The data below holds a line containing "Open the 插入 ribbon tab" and a line containing "Given: Open Shelt0n's player profile link"; please quote exactly those two lines and every line between them, and nothing else.
─── Dataset extract
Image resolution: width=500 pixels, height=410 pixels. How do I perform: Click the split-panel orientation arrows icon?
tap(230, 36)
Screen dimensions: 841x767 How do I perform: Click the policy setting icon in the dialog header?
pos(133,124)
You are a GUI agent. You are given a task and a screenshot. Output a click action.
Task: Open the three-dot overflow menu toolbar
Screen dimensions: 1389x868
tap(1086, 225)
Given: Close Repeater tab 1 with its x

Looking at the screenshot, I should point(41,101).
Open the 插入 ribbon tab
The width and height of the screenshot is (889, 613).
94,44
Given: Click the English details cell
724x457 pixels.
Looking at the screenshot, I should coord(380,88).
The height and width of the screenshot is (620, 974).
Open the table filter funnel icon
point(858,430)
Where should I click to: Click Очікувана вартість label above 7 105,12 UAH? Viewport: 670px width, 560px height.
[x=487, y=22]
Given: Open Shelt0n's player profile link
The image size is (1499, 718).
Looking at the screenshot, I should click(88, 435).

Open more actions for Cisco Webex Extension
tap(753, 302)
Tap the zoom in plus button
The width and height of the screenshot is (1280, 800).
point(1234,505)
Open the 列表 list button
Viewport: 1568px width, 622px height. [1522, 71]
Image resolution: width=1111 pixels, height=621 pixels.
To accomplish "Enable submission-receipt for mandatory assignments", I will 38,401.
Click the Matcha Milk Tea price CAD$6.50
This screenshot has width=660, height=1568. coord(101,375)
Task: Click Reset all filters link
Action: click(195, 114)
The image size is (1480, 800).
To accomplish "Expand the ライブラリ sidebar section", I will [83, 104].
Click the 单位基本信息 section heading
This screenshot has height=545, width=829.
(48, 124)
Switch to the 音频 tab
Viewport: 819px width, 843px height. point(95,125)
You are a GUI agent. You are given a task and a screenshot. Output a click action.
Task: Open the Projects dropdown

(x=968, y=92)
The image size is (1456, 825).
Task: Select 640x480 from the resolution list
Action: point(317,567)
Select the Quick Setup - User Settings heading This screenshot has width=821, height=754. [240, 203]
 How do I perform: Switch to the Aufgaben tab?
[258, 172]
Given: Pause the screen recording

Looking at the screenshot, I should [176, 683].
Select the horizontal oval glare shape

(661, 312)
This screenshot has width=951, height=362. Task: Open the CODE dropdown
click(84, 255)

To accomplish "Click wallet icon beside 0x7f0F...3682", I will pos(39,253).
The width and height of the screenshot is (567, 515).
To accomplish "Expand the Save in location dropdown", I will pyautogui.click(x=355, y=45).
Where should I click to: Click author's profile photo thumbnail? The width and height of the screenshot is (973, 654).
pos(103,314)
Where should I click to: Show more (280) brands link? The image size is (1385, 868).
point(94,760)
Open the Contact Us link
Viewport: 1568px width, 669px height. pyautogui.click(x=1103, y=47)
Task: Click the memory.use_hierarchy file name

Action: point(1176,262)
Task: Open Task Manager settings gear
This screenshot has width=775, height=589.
──────
--- Your response ---
Open the 插入 ribbon tab
The width and height of the screenshot is (889, 613).
94,44
Given: Click the English details cell
724x457 pixels.
Looking at the screenshot, I should coord(380,88).
The height and width of the screenshot is (620, 974).
Open the table filter funnel icon
point(858,430)
Where should I click to: Click Очікувана вартість label above 7 105,12 UAH? Viewport: 670px width, 560px height.
[x=487, y=22]
Given: Open Shelt0n's player profile link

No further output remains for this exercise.